Suite et fin de l’entretien avec Louis Allard dont le Château Sigognac 2021 fait l’objet de la 8ème Cuvée Spéciale Mtonvin tirée exclusivement à quelques milliers d’exemplaires.

Comment avez-vous envisagé et exercé votre métier lorsque vous avez décidé de reprendre la propriété?
Ma vie commence à Paris et continue pendant cinq ans à Bordeaux pour des études de droit en vue d’y exercer le notariat. En 2009 mon père vend sa société (Téléperformance) et voulant renouer avec les origines familiales — une souche médocaine d’arrière grands-parents à Moulis —, achète cette ancienne ferme du XVIème, 50 hectares entourés de bois dont 40 de vignes. Site magnifique mais propriété en mauvais état, il faut tout rependre. J’ai alors 25 ans, mon cœur balance, c’est maintenant ou jamais… et je bifurque du notariat vers la viticulture.
Tout est à refaire, à la vigne, au chai, sur les vins, sur l’activité commerciale. Je décide de ne pas reprendre d’études en œnologie, on engage Stéphanie Lebaron pour gérer l’intérim, et je me mets à la vigne pendant trois ans pour comprendre le fonctionnement du vignoble, assimiler le métier de A à Z en touchant à tout, et me fixer une idée de ce que je veux faire. En 2012 je parcours la France et l’étranger pour installer un réseau commercial et en 2014 je m’installe comme viticulteur à plein temps.

Des raisins et des enfants

Quelle réorganisation avez-vous entrepris depuis votre arrivée sur le terrain?
Cela fait maintenant six ans que nous ne faisons plus ni amendement ni traitements à la vigne et elle se porte très très bien. La conséquence est une petite baisse de rendement, raisonnable, à 35-40 hl/ha (l’appellation Médoc en autorise 55) qui permet une bonne concentration: produire un peu moins mais mieux, sans tirer sur la vigne relativement âgée, jusqu’à 80 ans pour certains pieds (5 500 / hectare). Nous ne cherchons pas à arracher et replanter, mais plutôt à boucher au fur et à mesure les trous laissés par les ceps cassés ou morts. Car les vieux ceps apportent la mémoire, de la sagesse aux tannins, et la structure; les pieds matures entre 15 et 40 ans donnent la force et l’énergie; et les enfants entre 5 et 15 ans assurent la relève en apportant la fraîcheur de leur jeunesse. Nous procédons par sélection parcellaire un peu comme les climats en Bourgogne et chaque parcelle est considérée comme un village.

Château Sigognac est suivi par Eric Boissenot et son équipe: quels sont les objectifs qu’ils vous soumettent?

**TRAVAIL À FAIRE**
- a) Recopiez sans rien changer le passage de l'entretien sur Château Sigognac, en commençant à « Suite et fin » et en terminant à « reprendre la propriété? ».
- b) D'après l'entretien sur Château Sigognac, en quelle année Louis Allard s'installe-t-il comme viticulteur à plein temps ?
- c) Prolongez l'entretien sur Château Sigognac à partir de la dernière phrase donnée.

**DONNÉES FOURNIES**
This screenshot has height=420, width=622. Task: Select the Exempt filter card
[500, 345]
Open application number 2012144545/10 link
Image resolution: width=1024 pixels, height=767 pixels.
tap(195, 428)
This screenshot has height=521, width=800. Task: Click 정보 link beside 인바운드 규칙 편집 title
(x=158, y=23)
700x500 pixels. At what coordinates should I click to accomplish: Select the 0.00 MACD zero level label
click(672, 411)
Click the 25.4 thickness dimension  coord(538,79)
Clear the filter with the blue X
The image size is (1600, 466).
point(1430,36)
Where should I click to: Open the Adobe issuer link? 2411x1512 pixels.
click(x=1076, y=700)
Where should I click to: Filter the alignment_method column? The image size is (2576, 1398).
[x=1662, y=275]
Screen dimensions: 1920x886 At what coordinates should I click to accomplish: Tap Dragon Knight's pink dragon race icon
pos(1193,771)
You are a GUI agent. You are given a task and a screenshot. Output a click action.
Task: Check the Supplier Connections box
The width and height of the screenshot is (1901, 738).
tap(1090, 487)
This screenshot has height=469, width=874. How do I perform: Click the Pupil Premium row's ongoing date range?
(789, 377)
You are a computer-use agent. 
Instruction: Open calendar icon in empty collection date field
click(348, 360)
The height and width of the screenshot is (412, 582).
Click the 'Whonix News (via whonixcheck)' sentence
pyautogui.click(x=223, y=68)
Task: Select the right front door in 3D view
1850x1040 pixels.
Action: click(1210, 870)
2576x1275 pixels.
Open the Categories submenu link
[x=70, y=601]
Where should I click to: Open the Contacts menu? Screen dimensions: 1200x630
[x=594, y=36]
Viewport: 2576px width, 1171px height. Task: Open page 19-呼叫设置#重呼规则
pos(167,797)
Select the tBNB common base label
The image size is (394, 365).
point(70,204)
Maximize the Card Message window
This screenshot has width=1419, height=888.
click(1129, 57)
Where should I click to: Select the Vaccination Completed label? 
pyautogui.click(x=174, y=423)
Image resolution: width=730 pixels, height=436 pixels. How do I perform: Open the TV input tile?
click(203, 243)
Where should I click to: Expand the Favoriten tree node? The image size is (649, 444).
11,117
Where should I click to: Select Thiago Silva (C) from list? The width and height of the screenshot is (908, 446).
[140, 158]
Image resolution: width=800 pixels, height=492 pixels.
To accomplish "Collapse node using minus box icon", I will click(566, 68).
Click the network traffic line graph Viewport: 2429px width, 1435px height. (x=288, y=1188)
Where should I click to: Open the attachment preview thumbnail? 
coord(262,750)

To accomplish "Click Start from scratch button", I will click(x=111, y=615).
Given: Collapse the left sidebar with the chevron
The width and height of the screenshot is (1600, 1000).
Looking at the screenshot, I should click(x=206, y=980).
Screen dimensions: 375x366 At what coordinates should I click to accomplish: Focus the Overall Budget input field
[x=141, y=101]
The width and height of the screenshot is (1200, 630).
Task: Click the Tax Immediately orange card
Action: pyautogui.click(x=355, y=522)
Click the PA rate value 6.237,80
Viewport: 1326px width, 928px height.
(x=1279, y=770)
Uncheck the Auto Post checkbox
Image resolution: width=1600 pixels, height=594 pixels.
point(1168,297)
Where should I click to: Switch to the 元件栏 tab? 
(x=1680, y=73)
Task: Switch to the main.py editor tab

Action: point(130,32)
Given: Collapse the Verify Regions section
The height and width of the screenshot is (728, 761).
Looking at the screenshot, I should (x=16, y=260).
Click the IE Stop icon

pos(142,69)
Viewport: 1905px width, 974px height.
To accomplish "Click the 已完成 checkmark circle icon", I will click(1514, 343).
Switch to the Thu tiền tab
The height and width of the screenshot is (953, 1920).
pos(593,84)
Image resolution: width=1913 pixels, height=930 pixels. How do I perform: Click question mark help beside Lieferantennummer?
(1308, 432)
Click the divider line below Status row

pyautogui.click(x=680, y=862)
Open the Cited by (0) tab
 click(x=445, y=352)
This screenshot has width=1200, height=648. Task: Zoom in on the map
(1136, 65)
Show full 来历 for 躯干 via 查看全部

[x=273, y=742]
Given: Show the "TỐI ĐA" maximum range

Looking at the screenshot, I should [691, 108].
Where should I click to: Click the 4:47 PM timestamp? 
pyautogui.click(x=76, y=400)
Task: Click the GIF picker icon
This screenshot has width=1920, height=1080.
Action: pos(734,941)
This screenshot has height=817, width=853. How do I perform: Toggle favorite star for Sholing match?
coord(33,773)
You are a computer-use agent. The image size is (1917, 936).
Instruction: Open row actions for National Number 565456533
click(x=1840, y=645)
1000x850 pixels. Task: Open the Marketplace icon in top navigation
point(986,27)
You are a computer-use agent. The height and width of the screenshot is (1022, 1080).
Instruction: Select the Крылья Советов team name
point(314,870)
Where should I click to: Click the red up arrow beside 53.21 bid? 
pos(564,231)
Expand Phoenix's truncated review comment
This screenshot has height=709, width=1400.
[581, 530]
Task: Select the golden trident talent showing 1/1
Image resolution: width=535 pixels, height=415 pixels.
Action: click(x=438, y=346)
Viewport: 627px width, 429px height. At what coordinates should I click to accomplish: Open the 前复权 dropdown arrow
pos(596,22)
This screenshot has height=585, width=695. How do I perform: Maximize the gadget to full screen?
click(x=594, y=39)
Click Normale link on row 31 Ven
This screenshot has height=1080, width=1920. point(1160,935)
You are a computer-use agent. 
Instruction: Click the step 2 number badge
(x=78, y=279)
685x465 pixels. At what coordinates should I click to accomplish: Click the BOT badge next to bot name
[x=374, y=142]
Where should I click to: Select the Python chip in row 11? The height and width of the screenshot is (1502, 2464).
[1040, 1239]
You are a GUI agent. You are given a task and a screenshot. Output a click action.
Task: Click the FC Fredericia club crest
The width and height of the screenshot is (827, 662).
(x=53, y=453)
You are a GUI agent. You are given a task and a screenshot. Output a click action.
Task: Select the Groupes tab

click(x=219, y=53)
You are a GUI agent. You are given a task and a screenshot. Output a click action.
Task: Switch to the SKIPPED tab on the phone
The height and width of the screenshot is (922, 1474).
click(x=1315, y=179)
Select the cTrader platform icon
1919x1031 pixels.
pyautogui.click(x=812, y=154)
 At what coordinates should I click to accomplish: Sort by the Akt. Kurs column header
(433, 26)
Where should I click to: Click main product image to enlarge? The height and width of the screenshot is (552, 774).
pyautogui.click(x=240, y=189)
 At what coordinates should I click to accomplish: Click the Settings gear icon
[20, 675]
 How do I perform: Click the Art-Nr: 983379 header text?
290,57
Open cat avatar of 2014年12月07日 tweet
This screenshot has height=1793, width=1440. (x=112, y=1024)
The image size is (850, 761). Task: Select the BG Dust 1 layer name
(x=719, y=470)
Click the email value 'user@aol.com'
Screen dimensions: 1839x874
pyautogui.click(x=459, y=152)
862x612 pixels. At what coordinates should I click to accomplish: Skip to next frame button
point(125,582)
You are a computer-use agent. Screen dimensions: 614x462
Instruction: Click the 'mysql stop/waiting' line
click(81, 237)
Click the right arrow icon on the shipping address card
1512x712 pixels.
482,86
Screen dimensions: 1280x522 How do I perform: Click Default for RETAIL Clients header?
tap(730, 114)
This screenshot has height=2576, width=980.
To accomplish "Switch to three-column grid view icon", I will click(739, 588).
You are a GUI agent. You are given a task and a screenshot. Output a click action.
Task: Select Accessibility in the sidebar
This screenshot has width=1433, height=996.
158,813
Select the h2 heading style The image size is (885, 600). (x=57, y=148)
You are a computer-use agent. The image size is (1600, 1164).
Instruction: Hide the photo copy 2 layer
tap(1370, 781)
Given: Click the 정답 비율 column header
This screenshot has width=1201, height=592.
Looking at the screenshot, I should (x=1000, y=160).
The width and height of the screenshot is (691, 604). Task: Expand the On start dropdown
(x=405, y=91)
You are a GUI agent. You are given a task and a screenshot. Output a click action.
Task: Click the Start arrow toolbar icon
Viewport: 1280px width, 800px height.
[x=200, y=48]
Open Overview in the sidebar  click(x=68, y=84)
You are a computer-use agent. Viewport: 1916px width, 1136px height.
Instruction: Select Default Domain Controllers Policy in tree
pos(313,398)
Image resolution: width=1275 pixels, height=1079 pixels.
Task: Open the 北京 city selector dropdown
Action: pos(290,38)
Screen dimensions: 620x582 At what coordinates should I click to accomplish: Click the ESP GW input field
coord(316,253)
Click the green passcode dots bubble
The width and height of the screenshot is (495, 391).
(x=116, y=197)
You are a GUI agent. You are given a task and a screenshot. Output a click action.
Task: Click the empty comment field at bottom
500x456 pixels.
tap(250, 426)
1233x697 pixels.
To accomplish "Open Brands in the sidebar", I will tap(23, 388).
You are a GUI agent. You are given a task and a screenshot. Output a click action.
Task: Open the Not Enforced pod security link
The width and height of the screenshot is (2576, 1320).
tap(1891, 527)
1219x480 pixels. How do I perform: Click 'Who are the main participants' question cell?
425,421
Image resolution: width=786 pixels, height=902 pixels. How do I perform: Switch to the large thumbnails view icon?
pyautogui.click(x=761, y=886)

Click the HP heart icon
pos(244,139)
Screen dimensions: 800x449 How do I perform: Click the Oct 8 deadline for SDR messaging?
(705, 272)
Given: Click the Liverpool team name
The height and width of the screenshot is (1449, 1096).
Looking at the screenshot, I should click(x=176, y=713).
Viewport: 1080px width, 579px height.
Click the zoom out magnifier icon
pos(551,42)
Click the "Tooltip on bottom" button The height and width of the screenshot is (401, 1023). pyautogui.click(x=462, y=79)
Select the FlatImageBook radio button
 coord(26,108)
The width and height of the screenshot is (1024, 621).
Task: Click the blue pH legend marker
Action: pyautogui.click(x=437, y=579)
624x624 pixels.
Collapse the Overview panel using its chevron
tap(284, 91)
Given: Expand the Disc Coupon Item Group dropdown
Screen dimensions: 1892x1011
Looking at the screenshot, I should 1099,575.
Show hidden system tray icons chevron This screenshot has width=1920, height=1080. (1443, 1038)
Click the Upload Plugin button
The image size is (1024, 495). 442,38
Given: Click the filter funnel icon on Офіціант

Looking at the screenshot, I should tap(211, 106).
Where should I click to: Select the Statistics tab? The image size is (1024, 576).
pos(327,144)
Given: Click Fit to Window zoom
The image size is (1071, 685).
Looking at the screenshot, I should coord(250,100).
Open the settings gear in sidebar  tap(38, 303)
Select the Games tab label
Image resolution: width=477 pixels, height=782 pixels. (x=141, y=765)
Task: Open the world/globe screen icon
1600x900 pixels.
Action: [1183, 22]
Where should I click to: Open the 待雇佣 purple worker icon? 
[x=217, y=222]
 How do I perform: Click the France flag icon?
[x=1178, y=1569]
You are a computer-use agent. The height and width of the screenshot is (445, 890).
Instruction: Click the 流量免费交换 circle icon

**RÉPONSES PAR TÂCHE**
- a)
Suite et fin de l’entretien avec Louis Allard dont le Château Sigognac 2021 fait l’objet de la 8ème Cuvée Spéciale Mtonvin tirée exclusivement à quelques milliers d’exemplaires.

Comment avez-vous envisagé et exercé votre métier lorsque vous avez décidé de reprendre la propriété?

- b) En 2014.

- c)
Jacques Boissenot son père, fils spirituel d’Émile Peynaud, suivait déjà Sigognac avant notre arrivée. Eric n’intervient qu’au démarrage des vendanges et après. Pas avant, car il nous laisse totale liberté et responsabilité à la vigne. C’est un « nez » comme pour les parfums, avec une capacité exceptionnelle à percevoir comme personne d’autre le point d’équilibre au moment de l’assemblage… à 1% près sur 2 000 hectos! C’est quelqu’un d’extrêmement discret, qui ne cherche pas comme un Michel Rolland ou un Stéphane Derenoncourt, à marquer les vins qu’il suit — c-à-d une majorité des Grands Crus Classés du Médoc, des premiers comme Château Lafite aux cinquièmes comme Lynch Bages par exemple. C’est un privilège de pouvoir échanger simplement avec l’un des deux ou trois plus grands œnologues au monde.

Eric Boissenot

Vous êtes manifestement attentif aux vins d’autres régions. Quels avantages cette ouverture vous apporte-t-elle pour la conception et l’élaboration de vos vins?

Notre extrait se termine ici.